Okinawans Say “No Pasarán” to the U.S. Marines: A delegation to Washington asks the Obama administration to respect democracy
Okinawans Say “No Pasarán” to the U.S. Marines: A delegation to Washington asks the Obama administration to respect democracy

Volume 13 | Issue 49 | Number 2

Article ID 4403

Okinawans opposed to US base expansion on their island demonstrate at the White House on November 20th. (John Junkerman)

In November, 2015, with the world’s eyes focused on the latest terrorist threats to Europe and Africa, two dozen activists from the Japanese island of Okinawa came to Washington to demand justice for a region that the U.S. military has dominated since World War II.
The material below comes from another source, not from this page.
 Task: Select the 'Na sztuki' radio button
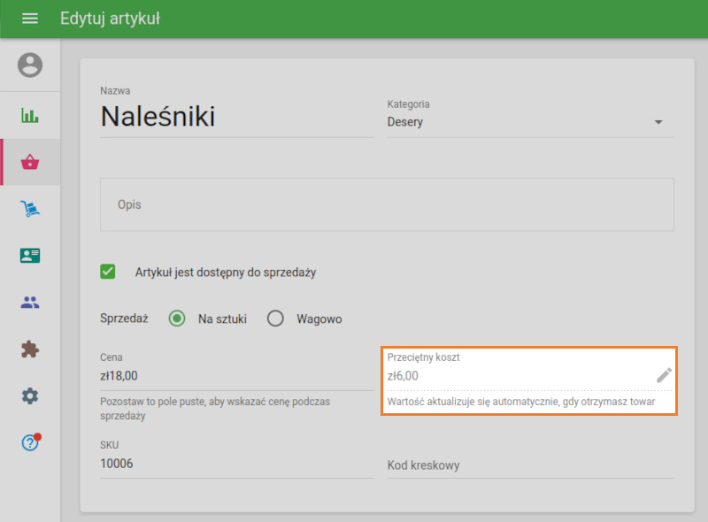pyautogui.click(x=177, y=319)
The activists represent The All-Okinawa Council, a broad coalition of over 2,000 women’s rights activists, businessmen, trade unionists, academics and citizens’ groups formed to stop construction of a new Marine Corps base on an island that already hosts 32 American military installations.

Their message, which was delivered to two dozen lawmakers and the Pentagon, was simple. Okinawans want the Obama administration to cancel an agreement with the conservative government of Abe Shinzo to build the new base on reclaimed land on a coral-rich bay on the northern coast of Okinawa. Over 80 percent of Okinawans oppose the new base in Henoko, according to recent polls, and they now have the support of the island’s entire elected leadership.
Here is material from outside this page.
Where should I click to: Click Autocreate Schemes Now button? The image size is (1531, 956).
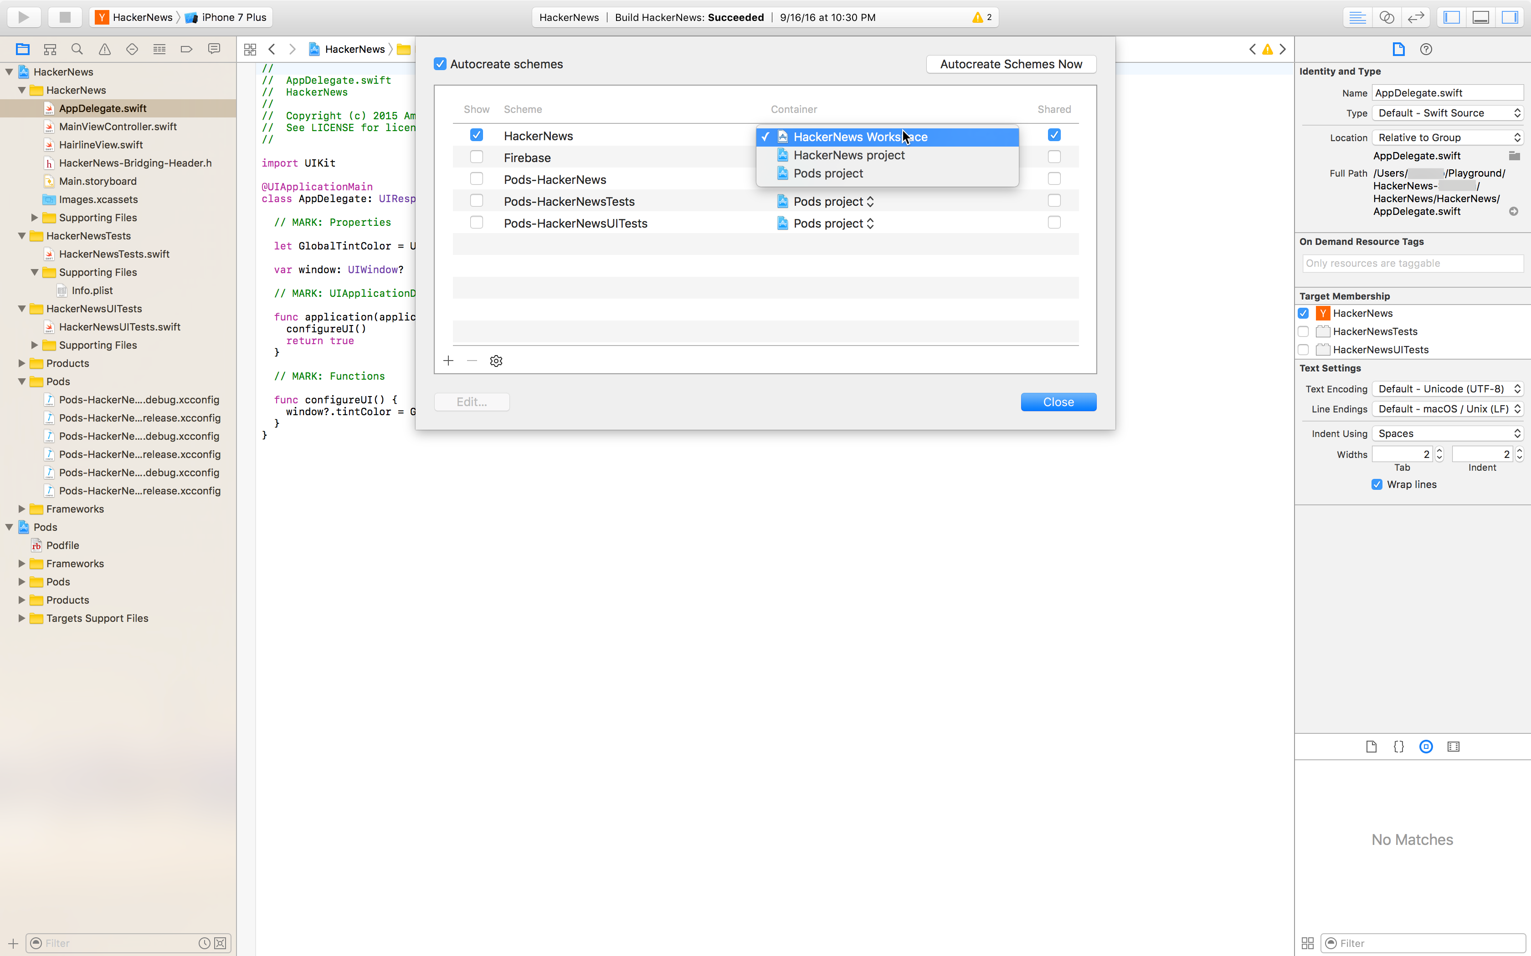coord(1010,64)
“The military occupation of Okinawa has been the policy of the United States for over 70 years,” Yasutomi Nobutake, a member of the Kin town assembly, told me. He was angry and disappointed to see the Obama administration support Abe and the Pentagon against the wishes of the Okinawan people. “This is not the democracy the United States boasts about,” he said.

The opposition movement presents a quandary to the U.S. government, which has been intensifying its military relationship with Japan as part of its “Asia Pivot.” As I wrote in The Nation earlier this year,

The protests in Okinawa are aimed squarely at one of the keystones of American foreign policy in Asia: a forward US base on the Pacific Rim that’s been used since the Korean War to project American power from Vietnam to the Middle East. Okinawa is home to 19,000 US Marines and dozens of US military installations that include the Marines’ only jungle training center.
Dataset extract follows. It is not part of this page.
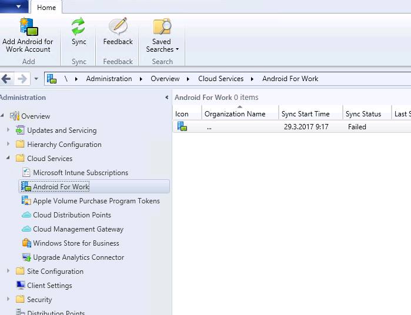Viewport: 411px width, 315px height.
Task: Switch to the Home ribbon tab
Action: coord(46,8)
Last month, in an excellent series about Okinawa, a reporter for McClatchy wrote about the stakes for the Marines:

The impasse is so entrenched that the U.S. is preparing to spend $145 million to improve an air base on Okinawa that has been marked for closure since 1996. The money will buy essential repairs to keep safe a fleet of 24 V-22 Osprey planes that cost about $60 million each, said Col. Peter Lee, the base’s commander.

For Okinawans, however, the bases on their land are a social, safety and environmental hazard and they are angry at Japanese discriminatory treatment that places the vast majority of bases in Okinawa. The Marine Corps Air Station at Futenma, for example, is known to locals as “the most dangerous base in the world” because it is completely surrounded by a city with 96,000 residents. Planes and jets roar overhead 24 hours a day, shaking windows and rattling nerves, particularly in nearby schools.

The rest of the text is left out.